Peran BNI dalam Infrastruktur Digital Pasar Modal
Dari sisi perbankan, BNI menegaskan kesiapan infrastruktur digitalnya melalui layanan BNI API Digital Services. Layanan ini dirancang sebagai penyedia teknologi yang mendukung operasional ekosistem pasar modal, serta memperkuat peran BNI sebagai bank mitra Rekening Dana Nasabah (RDN) bagi perusahaan efek. Infrastruktur digital ini diklaim aman, terintegrasi, dan adaptif terhadap kebutuhan industri, di tengah tantangan keamanan siber yang terus berkembang.
Selain itu, BNI juga memberikan edukasi terkait potensi ancaman siber beserta strategi mitigasi yang diperlukan untuk meningkatkan ketahanan sistem di era digital. Edukasi ini menjadi bagian dari upaya berkelanjutan perseroan dalam memastikan layanan perbankan digital yang andal dan berkelanjutan bagi industri pasar modal.
Meningkatkan Sinergi untuk Ketahanan Pasar Modal
Forum ini juga menekankan pentingnya kolaborasi antara berbagai pihak, termasuk peran regulator, perbankan, dan pelaku pasar modal untuk menghadapi berbagai tantangan yang muncul.
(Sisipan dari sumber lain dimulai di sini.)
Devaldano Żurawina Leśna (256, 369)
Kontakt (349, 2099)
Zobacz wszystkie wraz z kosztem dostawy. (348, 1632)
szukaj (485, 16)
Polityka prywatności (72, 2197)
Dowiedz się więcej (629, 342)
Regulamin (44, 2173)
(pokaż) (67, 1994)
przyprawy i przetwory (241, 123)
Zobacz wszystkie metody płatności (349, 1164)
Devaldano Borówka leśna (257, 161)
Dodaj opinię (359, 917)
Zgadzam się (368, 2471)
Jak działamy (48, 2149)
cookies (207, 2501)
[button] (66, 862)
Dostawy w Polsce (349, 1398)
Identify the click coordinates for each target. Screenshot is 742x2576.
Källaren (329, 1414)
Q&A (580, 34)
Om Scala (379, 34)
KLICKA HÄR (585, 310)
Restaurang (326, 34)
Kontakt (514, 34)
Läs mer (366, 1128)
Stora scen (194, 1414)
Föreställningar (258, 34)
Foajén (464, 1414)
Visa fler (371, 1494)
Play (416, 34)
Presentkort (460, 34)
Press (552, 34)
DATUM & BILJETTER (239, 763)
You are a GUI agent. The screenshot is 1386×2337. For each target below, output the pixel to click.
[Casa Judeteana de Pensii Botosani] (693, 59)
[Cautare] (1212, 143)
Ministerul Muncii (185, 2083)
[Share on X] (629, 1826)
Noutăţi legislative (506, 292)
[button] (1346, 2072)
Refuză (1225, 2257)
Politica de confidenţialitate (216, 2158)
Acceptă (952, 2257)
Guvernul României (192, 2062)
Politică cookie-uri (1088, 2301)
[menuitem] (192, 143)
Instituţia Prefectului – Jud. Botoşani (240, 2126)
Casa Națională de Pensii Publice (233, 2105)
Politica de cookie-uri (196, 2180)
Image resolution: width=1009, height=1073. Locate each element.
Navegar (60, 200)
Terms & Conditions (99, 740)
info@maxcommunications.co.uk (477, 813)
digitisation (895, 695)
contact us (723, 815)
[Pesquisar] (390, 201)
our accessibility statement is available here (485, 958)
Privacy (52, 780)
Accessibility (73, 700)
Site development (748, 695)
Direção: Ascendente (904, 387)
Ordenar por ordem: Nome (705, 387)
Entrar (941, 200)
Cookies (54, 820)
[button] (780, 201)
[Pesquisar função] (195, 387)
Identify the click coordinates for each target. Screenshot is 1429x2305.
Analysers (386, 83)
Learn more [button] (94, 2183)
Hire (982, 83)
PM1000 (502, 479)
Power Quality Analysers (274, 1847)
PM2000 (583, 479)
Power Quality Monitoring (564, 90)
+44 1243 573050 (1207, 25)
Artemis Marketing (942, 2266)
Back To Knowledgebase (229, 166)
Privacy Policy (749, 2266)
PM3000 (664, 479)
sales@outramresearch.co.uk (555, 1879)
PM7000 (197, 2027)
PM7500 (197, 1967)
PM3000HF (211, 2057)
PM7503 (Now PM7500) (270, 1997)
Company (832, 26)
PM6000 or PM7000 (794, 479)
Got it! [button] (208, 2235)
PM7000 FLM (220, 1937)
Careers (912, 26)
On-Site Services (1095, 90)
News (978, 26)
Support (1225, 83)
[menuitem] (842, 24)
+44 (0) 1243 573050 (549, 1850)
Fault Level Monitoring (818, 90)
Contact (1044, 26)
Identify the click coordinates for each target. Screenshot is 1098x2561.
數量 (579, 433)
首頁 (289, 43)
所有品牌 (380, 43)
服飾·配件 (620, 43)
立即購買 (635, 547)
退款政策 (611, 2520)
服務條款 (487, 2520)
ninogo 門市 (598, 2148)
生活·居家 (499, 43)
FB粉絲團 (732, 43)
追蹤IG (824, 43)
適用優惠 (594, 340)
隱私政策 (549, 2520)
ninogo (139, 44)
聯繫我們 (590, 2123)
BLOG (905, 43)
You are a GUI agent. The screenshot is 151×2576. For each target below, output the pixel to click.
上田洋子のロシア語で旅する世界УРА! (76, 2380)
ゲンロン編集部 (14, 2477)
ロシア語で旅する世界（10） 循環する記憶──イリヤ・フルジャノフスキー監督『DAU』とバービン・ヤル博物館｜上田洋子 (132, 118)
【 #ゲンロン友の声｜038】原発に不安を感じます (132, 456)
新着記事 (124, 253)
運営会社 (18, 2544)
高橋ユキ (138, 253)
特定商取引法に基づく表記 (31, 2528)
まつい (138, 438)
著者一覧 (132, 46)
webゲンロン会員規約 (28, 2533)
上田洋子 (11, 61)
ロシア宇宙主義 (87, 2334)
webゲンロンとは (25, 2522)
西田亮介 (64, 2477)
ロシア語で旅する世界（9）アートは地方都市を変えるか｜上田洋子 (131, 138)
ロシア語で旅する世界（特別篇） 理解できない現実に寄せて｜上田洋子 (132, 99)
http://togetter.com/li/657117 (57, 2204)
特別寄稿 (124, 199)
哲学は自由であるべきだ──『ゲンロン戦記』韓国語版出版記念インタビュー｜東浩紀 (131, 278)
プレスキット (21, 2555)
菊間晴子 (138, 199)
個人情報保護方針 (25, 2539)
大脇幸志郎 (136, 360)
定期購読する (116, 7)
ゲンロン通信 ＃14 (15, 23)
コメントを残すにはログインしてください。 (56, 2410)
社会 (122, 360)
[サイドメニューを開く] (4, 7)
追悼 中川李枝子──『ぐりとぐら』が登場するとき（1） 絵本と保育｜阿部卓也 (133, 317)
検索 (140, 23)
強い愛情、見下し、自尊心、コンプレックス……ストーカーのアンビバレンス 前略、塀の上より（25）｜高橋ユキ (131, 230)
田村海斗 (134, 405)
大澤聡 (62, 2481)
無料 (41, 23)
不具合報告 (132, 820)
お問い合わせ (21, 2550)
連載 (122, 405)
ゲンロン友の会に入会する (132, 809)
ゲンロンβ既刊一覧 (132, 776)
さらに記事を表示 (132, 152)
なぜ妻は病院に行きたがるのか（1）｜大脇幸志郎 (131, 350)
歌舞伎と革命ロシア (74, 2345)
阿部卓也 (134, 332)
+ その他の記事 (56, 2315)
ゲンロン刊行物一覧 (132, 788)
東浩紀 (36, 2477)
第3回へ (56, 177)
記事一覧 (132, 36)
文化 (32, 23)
Ketidakpastian pasar serta risiko serangan siber menuntut sinergi yang kuat di antara para pemangku kepentingan agar ketahanan sistem dan stabilitas pasar dapat terjaga.
Dengan memadukan diskusi mengenai prospek pasar keuangan dan aspek keamanan siber, BNI Market Outlook 2026 berupaya memetakan peta tantangan serta peluang yang akan dihadapi pasar modal Indonesia. Upaya ini sejalan dengan visi BNI untuk menjadi mitra strategis dalam mendorong pertumbuhan ekosistem pasar modal yang sehat, aman, dan berkelanjutan.
Komitmen Berkelanjutan di Era Digital
Melalui BNI Market Outlook 2026, BNI menegaskan perannya bukan sekadar sebagai penyedia layanan keuangan, tetapi juga sebagai mitra strategis yang berkomitmen memperkuat fondasi pasar modal nasional di tengah dinamika transformasi digital dan meningkatnya risiko siber. Ke depan, perseroan berkomitmen memperkuat kolaborasi dengan seluruh pemangku kepentingan serta menghadirkan inovasi layanan perbankan digital yang adaptif guna menjawab tantangan dan peluang di masa depan.
Dengan langkah-langkah tersebut, BNI berharap dapat mendukung pasar modal Indonesia menjadi lebih tahan terhadap gejolak dunia digital sekaligus meningkatkan kepercayaan investor dalam ekosistem keuangan nasional.